Lessons in developing with Vagrant

At work, we use Vagrant to create and manage development environments. Once you’ve experienced working like this, you probably won’t want to work the ‘old’ way ever again (I’ve begun to transition my personal projects to using Vagrant now, too). Having each project come with its own complete, isolated environment allows any developer to pick it up and work on it immediately; it also makes deployment a part of the development process, as each provisioning run of the Vagrant VM is effectively a miniature deployment in itself. When the project is to be deployed to a staging or production environment, you can use much the same tried and tested processes to do so (we use Chef).

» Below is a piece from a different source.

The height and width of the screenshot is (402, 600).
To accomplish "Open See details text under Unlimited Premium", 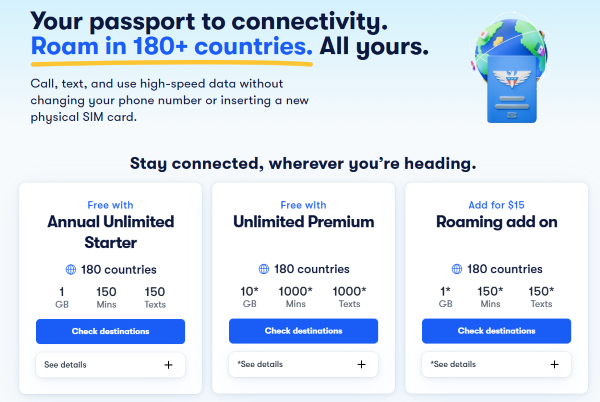I will coord(260,365).
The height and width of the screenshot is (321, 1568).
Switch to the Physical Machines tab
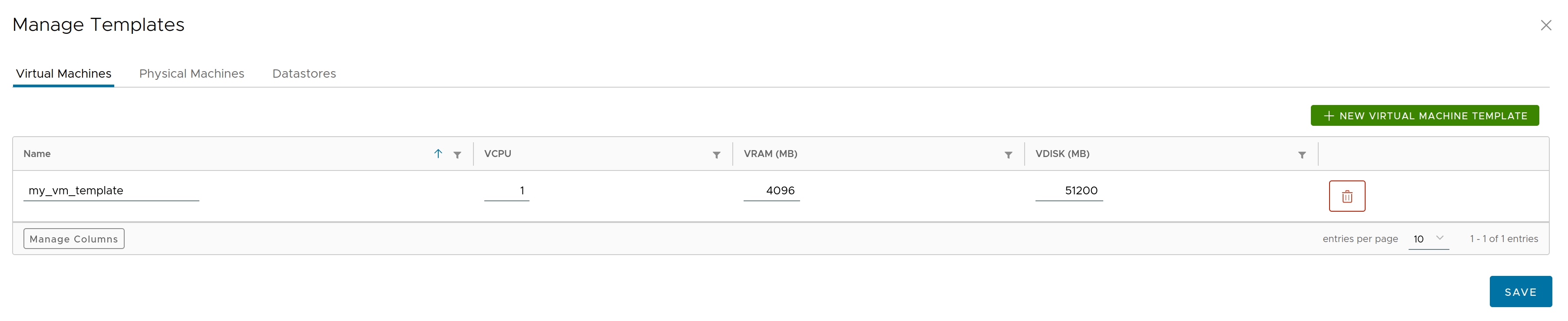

From what I’m hearing and reading, more and more developers are working like this, but it’s still not a particularly well-understood way of doing things. The usual way it’s done is that your editor and tools live on your host machine, you interact with the project code on the guest machine using a shared folder, and you run tests and other development processes on the guest machine via ssh.

Sounds pretty straightforward, but there are some subtle problems. One is filesystem events, which don’t work as they normally would.

Watching the filesystem

In most modern operating systems, there’s some kind of mechanism for a process to receive notifications when files change. In Linux it’s inotify, for example. These mechanisms allow processes to watch a set of files for changes without polling the filesystem (i.e. repeatedly checking the modification times of the watched files). Because they work natively, and without polling, they’re very fast.

In the standard Vagrant development setup, though, you’re making changes to the files on the host machine, but running the watching processes in the guest machine. And unfortunately that means that mechanisms like inotify don’t work.

If you use Guard, for example, to run tests in a Ruby app when files change, it uses Listen to watch the filesystem. Listen ships with adaptors for many different notification systems, including a fallback polling adaptor. Until quite recently, the only way to use Guard inside a Vagrant VM was to use the polling adaptor – which is very slow, and very resource-intensive. Polling the files in a decent-sized Rails app at an interval of 1 second will most likely pin the CPU of the guest machine; also, in my experience it just wasn’t reliable (changes often wouldn’t seem to be noticed, or would be noticed late).

If you’re using something like guard-rspec to do continuous TDD, for instance, then having to repeatedly nudge the filesystem to pick up changes, and wait several seconds for them to be picked up, becomes, well, painful. There’s a way round this, though: Listen and Guard provide a way to listen to filesystem events in one machine and forward the events to another machine over the network. I won’t describe this in detail, because it’s been done elsewhere.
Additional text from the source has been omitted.